Assignment: Write out the stretch of lines below that begins at the line with "Image resolution: width=1392" and ends at the line with "1000x563 pixels.", including both, exactly as given and nothing more.

Data:

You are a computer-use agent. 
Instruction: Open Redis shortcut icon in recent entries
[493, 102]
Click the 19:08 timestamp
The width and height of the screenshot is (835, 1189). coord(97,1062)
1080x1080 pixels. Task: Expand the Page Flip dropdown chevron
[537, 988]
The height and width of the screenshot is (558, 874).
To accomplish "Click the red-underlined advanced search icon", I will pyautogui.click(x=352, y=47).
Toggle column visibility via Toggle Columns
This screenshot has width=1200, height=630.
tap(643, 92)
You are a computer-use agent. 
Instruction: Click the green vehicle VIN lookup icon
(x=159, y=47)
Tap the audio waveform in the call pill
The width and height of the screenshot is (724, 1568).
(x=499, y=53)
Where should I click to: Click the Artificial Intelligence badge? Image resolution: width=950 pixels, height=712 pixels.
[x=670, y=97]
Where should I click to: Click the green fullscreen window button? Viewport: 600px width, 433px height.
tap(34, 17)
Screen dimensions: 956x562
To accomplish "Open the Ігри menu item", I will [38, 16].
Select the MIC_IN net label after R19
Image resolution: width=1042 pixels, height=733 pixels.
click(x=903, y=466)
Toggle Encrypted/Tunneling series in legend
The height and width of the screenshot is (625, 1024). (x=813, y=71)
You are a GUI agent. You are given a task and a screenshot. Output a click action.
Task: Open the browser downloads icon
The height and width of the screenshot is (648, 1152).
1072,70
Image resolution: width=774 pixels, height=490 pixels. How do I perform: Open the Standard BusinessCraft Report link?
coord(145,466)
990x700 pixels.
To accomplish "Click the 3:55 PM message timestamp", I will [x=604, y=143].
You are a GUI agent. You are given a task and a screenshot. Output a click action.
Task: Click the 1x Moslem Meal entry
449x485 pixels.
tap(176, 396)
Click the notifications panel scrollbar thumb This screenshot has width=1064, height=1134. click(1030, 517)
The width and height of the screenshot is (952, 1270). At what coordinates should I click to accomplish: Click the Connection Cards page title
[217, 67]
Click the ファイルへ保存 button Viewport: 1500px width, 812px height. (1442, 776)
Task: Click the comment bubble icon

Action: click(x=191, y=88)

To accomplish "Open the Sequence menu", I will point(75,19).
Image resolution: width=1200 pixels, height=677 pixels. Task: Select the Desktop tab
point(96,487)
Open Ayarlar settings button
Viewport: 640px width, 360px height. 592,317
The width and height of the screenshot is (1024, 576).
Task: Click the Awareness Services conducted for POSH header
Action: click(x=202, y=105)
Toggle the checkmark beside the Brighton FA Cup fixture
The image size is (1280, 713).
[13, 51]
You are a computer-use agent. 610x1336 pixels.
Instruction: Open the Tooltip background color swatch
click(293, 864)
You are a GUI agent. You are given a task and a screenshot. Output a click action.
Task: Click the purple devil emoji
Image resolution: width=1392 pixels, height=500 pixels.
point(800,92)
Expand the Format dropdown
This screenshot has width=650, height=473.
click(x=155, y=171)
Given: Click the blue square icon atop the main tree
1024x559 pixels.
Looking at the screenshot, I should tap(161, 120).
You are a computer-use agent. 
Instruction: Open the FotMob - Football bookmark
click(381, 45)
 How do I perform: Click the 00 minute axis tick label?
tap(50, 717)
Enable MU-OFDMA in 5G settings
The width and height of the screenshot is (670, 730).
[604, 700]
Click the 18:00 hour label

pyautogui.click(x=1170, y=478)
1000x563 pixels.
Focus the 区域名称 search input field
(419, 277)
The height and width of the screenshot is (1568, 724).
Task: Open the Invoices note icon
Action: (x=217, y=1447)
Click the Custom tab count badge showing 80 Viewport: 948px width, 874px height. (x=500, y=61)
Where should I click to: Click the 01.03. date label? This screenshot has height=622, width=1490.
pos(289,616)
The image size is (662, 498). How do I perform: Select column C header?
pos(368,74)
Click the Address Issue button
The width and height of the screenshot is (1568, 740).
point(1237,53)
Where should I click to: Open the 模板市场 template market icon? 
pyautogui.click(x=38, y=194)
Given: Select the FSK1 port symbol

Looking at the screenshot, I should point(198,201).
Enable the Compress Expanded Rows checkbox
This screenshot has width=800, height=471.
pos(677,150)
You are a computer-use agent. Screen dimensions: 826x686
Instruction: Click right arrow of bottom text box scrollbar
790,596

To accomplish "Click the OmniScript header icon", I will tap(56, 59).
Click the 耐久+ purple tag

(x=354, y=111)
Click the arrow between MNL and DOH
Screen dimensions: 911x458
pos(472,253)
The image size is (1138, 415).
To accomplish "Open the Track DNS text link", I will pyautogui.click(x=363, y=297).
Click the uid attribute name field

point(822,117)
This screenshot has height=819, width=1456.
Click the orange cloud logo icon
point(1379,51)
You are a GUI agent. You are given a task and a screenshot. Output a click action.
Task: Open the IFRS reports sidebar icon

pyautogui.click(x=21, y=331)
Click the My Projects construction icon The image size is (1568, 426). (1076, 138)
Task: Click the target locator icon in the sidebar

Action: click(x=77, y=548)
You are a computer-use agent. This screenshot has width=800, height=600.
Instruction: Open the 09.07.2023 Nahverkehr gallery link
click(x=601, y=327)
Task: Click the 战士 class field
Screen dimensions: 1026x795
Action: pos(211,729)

Task solution:
Image resolution: width=1392 pixels, height=500 pixels.
point(800,92)
Expand the Format dropdown
This screenshot has width=650, height=473.
click(x=155, y=171)
Given: Click the blue square icon atop the main tree
1024x559 pixels.
Looking at the screenshot, I should tap(161, 120).
You are a computer-use agent. 
Instruction: Open the FotMob - Football bookmark
click(381, 45)
 How do I perform: Click the 00 minute axis tick label?
tap(50, 717)
Enable MU-OFDMA in 5G settings
The width and height of the screenshot is (670, 730).
[604, 700]
Click the 18:00 hour label

pyautogui.click(x=1170, y=478)
1000x563 pixels.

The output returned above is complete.